페이지 및 화면 위치 지정 데이터:
-- -- --

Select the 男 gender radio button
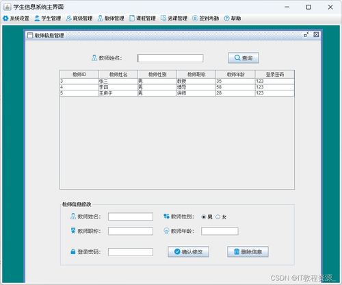[x=204, y=217]
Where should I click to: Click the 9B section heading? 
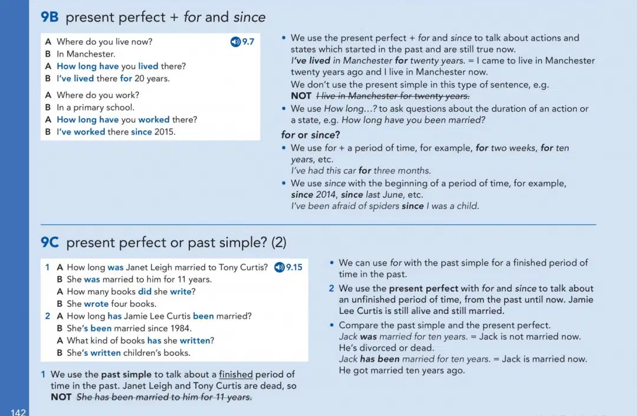pos(153,17)
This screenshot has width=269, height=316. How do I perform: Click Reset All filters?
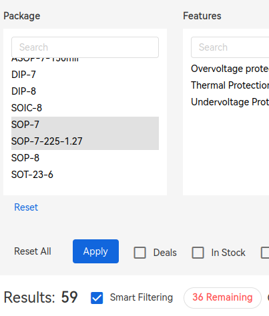[33, 251]
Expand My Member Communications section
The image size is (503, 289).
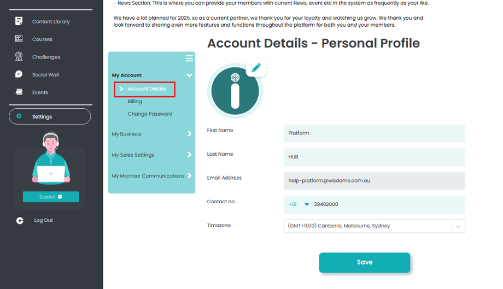coord(189,175)
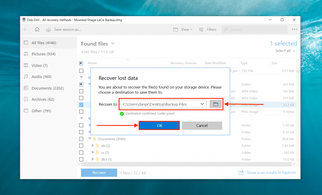Select the Video category icon
The width and height of the screenshot is (322, 195).
[27, 65]
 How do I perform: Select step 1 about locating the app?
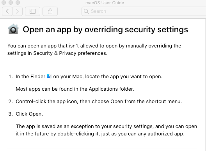click(89, 76)
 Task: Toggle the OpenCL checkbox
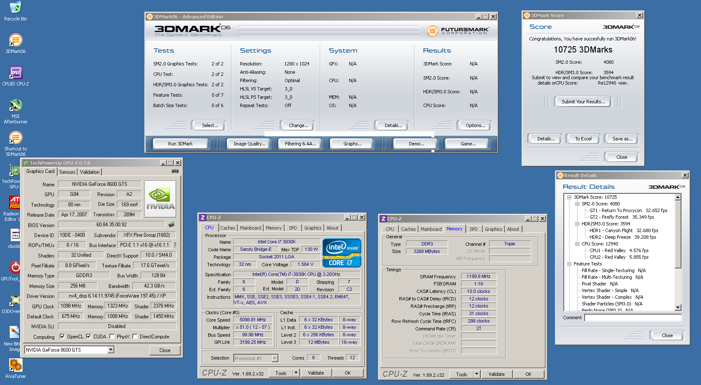point(62,337)
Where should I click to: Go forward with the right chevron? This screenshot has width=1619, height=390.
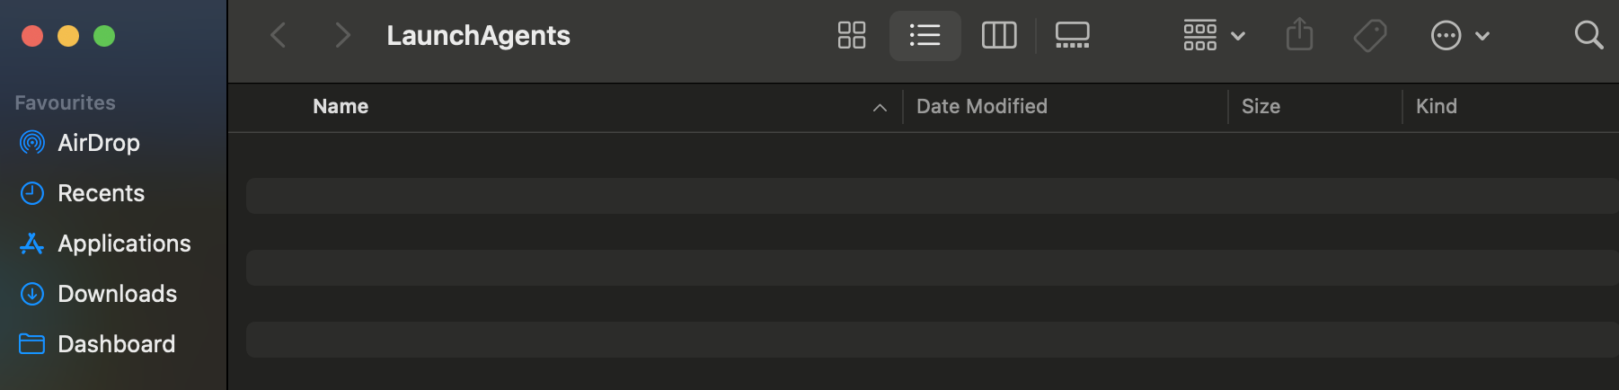tap(341, 36)
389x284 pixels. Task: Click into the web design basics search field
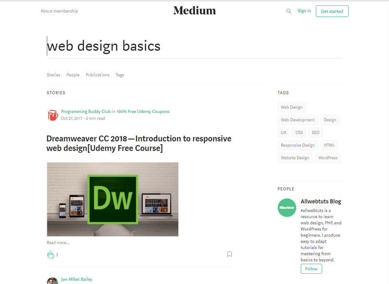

-- -- --

과제:
위의 줄을 모두 다시 쓰되 "checkbox"를 "check box"(으)로 바꾸고 나머지는 그대로 두세요. 그림은 답에서 빼세요.

정답:
Select the 男 gender radio button
[x=204, y=217]
Where should I click to: Click the 9B section heading? 
pos(153,17)
This screenshot has width=269, height=316. How do I perform: Click Reset All filters?
[33, 251]
Expand My Member Communications section
The image size is (503, 289).
coord(189,175)
Select the Video category icon
The width and height of the screenshot is (322, 195).
[27, 65]
 How do I perform: Select step 1 about locating the app?
click(89, 76)
 Task: Toggle the OpenCL check box
point(62,337)
Where should I click to: Go forward with the right chevron? This screenshot has width=1619, height=390.
tap(341, 36)
389x284 pixels. Task: Click into the web design basics search field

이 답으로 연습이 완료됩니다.